Era un hombre menudo, gris, encorvado y de pelo tan hirsuto como el de un tejón. Utilizaba el mismo danés despacioso y monosilábico con groenlandeses, con rusos y con todos los militares, sin distinción de rango.
Lo traían a bordo del barco capturado o del avión y él le murmuraba algo a la tripulación y al capitán, echaba un vistazo miope a su alrededor y golpeaba de vez en cuando las planchas con los nudillos, sumido en la distracción, y entonces traían a uno de los cerrajeros de la Marina, el cual llegaba con una muela radial y con ella extraía la plancha detrás de la cual encontraban cinco botellas o cuatrocientos cigarrillos y, con mayor frecuencia a medida que pasaban los años, amontonaba los bloques de polvo blanco recubiertos con una capa de parafina.
Joergensen nos contó que no se llega muy lejos aplicando métodos sistemáticos. «Cuando me olvido de dónde he dejado mis gafas», decía, «entonces aplico, en un primer intento, un poco de sistematismo. Miro si me las he dejado en el baño o al lado de la máquina del café o debajo del periódico. Pero si no están en ninguno de estos sitios, dejo de pensar, me siento en una silla e intento recrearme en el paisaje para ver si me viene una idea y, de hecho, siempre me viene una idea, siempre. Lo que no podemos hacer cuando buscamos alguna cosa, sean gafas o sean botellas, es desmontarlo todo. Debemos meditar y entonces debemos notar, debemos encontrar al criminal que llevamos dentro nosotros mismos y decidir el lugar en que hubiéramos escondido nosotros el alijo.»
En febrero del 81 lo mataron de un tiro en una de las estaciones comerciales del golfo Disko a cuatro jóvenes groenlandeses que, a instancias suyas, habían cumplido unas condenas excesivamente duras por contrabando de alcohol.
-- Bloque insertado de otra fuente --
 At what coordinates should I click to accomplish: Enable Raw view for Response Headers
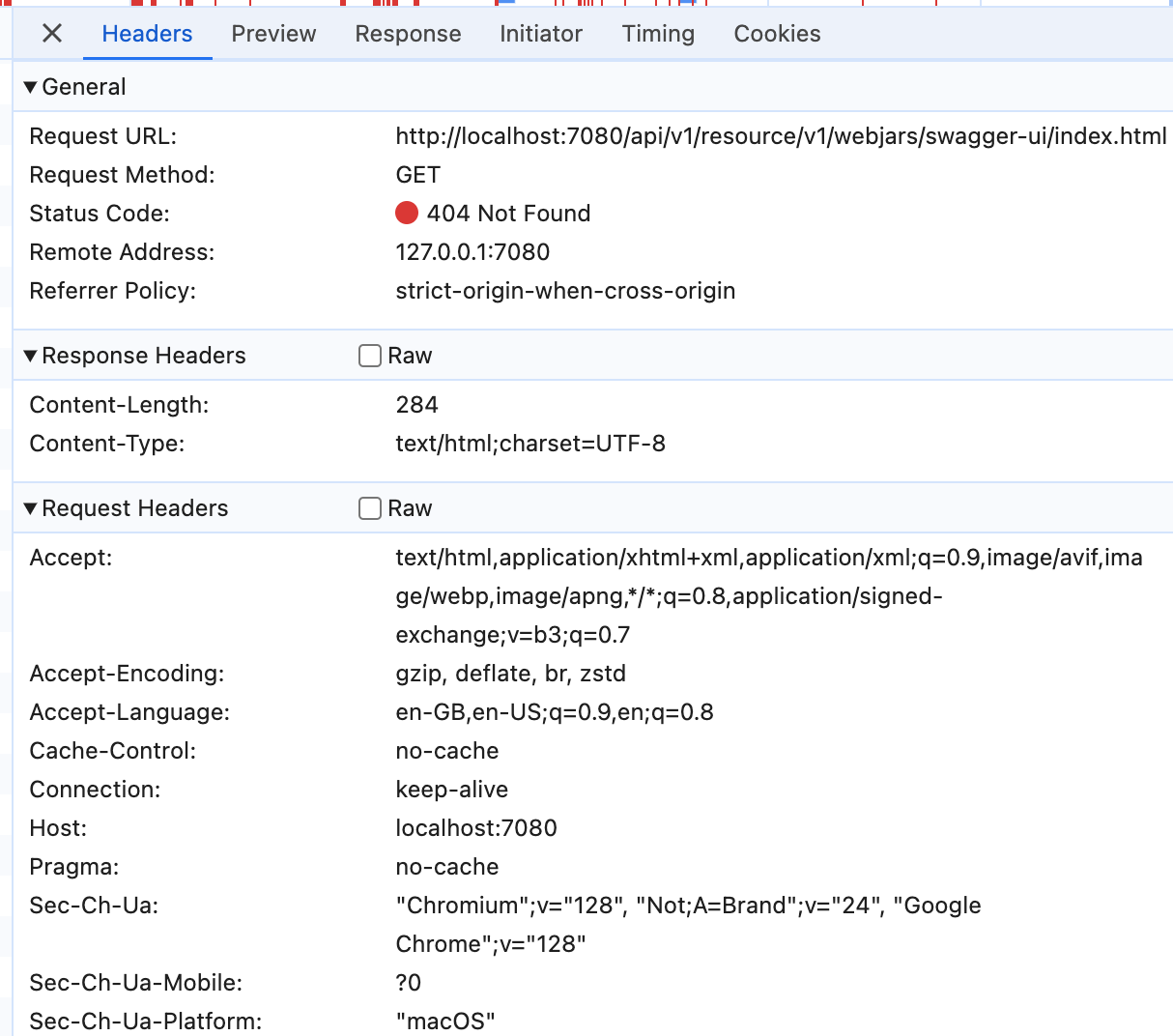tap(370, 356)
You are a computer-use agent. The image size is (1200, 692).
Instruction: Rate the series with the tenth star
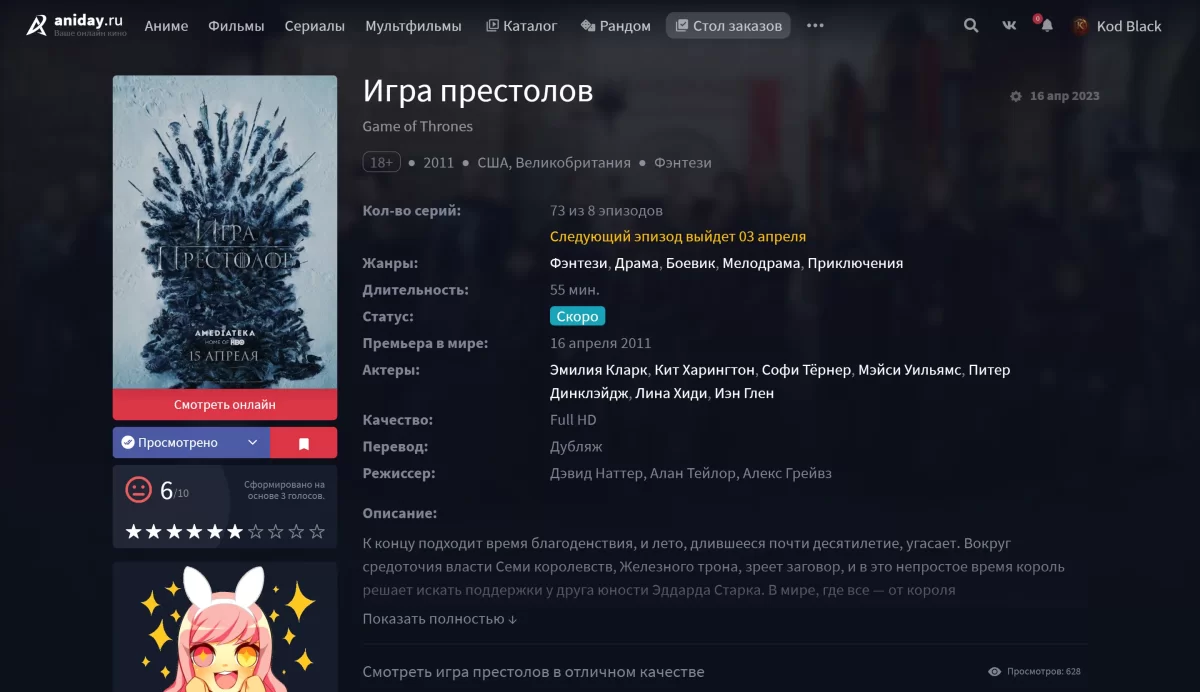tap(317, 532)
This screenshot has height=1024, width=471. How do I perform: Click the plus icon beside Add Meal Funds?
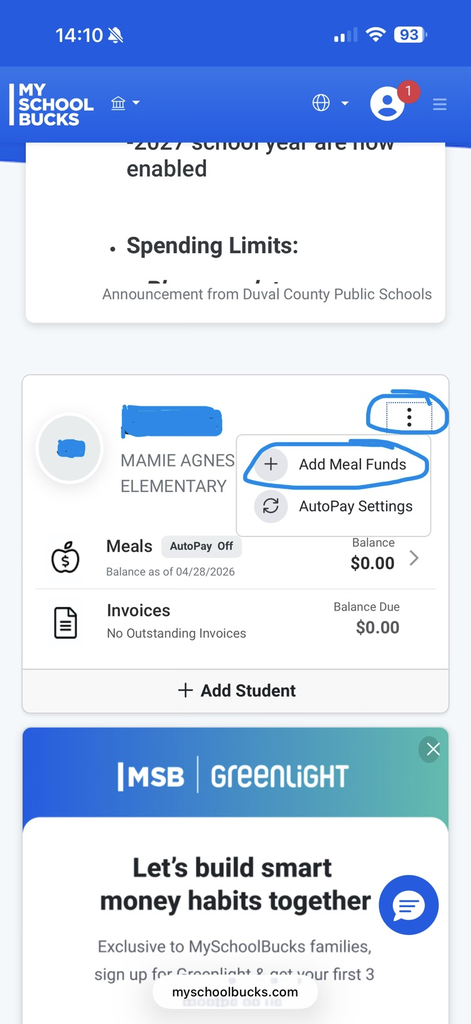(270, 464)
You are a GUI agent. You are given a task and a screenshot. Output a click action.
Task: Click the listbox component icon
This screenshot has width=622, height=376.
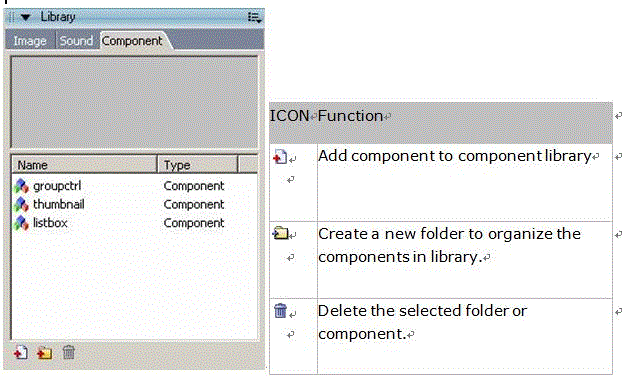21,223

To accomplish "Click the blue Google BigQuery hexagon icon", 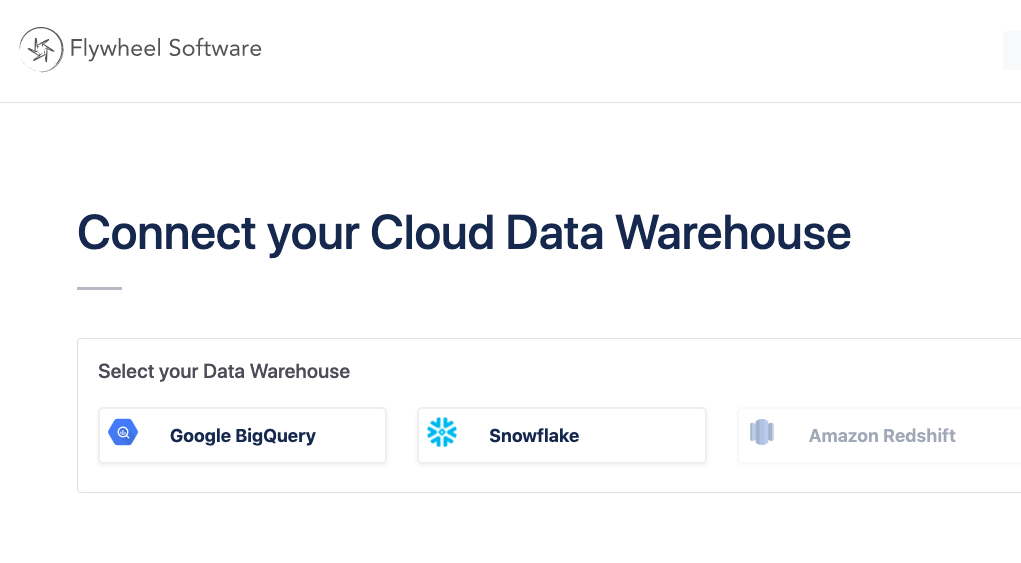I will [x=123, y=433].
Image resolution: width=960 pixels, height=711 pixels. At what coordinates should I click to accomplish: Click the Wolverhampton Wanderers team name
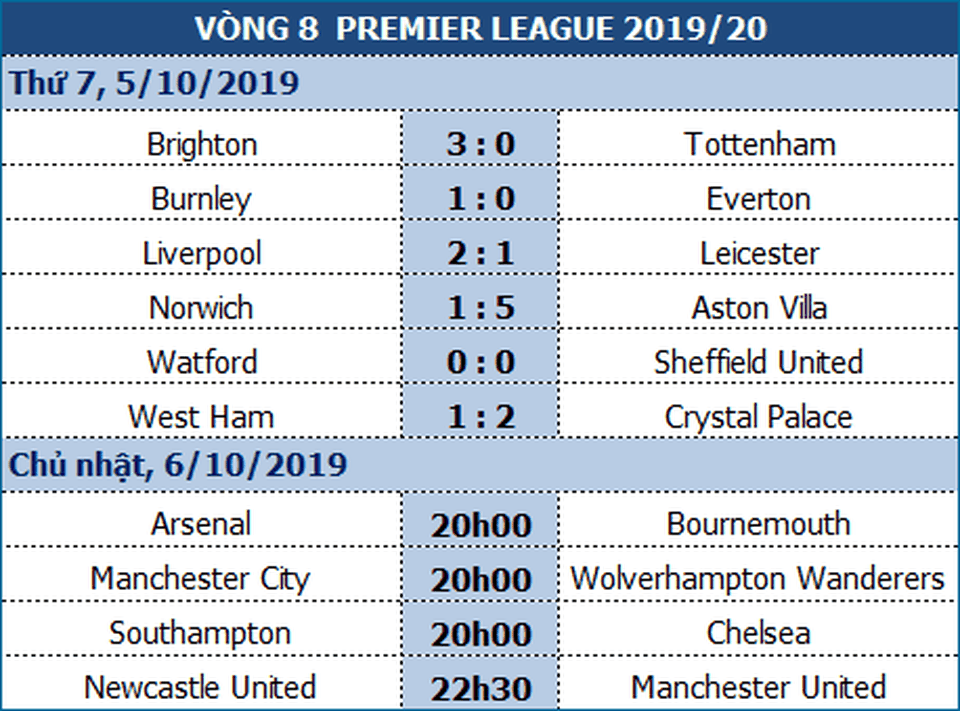tap(757, 578)
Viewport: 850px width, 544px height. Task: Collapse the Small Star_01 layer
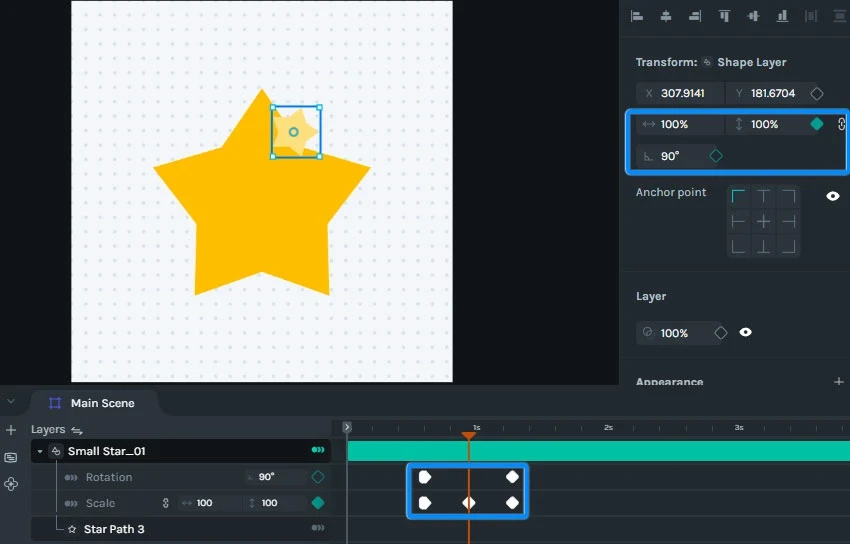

Por alguna extraña razón, me tenía aprecio. Nunca pretendió entender a los groenlandeses como pueblo.
En este momento vuelvo a acordarme de Joergensen e intento encontrar al toxicómano que hay en mí.
Yo me tomaría mucho tiempo para esconderla. No cometería insensateces ni me arriesgaría con chapuzas. Estaría tentada de esconderla fuera de mi camarote. Pero no podría prescindir de tenerla cerca de mi cuerpo. Como una madre no puede, por lo que dicen, prescindir de su hijo recién nacido.
Está la instalación de aire acondicionado. El Kronos dispone de una ventilación de alta presión que también ahora zumba ligeramente. La salida de aire está detrás de los revestimientos perforados del techo. Cada panel tiene, como mínimo, cuarenta tornillos. Sería totalmente impracticable tener que luchar con cuarenta tornillos cada vez que quisiera llegar hasta mi bebé.
Por segunda vez ese mismo día, doy un repaso a sus cajones. Sigo sin obtener resultados. Los cajones están llenos de papel de escribir, arcilla plástica azul de aquella que se utiliza para colgar postales, algunos números grandes y satinados de la revista Playboy , una máquina de afeitar eléctrica, varias barajas de cartas, una caja de piezas de ajedrez, cuatro cajitas de plástico transparente, en cada una de ellas, una mariposa espectacular de seda, bastante moneda extranjera, un cepillo de ropa y un par de cadenas de oro extras de las que suele llevar alrededor del cuello.
En la estantería, un diccionario español-danés, una guía de conversación turca de Berlitz, un libro de consulta de bridge editado por la compañía petrolífera BP y un par de libros de ajedrez. Un libro de bolsillo ajado con un dibujo en la portada de una chica desnuda, rubia y rellenita, con el título Flossy : 16 años .
Nunca he llegado a interesarme de verdad por los libros que no fueran especializados o técnicos. Nunca he pretendido ser una erudita. Por otro lado, siempre he pensado que nunca es tarde para empezar una nueva vida de sabiduría y erudición. Tal vez debería empezar por Flossy : 16 años .
Cojo la navaja del cajón. Hay unas cuantas motas de color verde adheridas a la cuchilla. Abro el armario y vuelvo a repasar toda la ropa. No hay nada que tenga exactamente ese color. En la cama, Jakkeisen sigue roncando.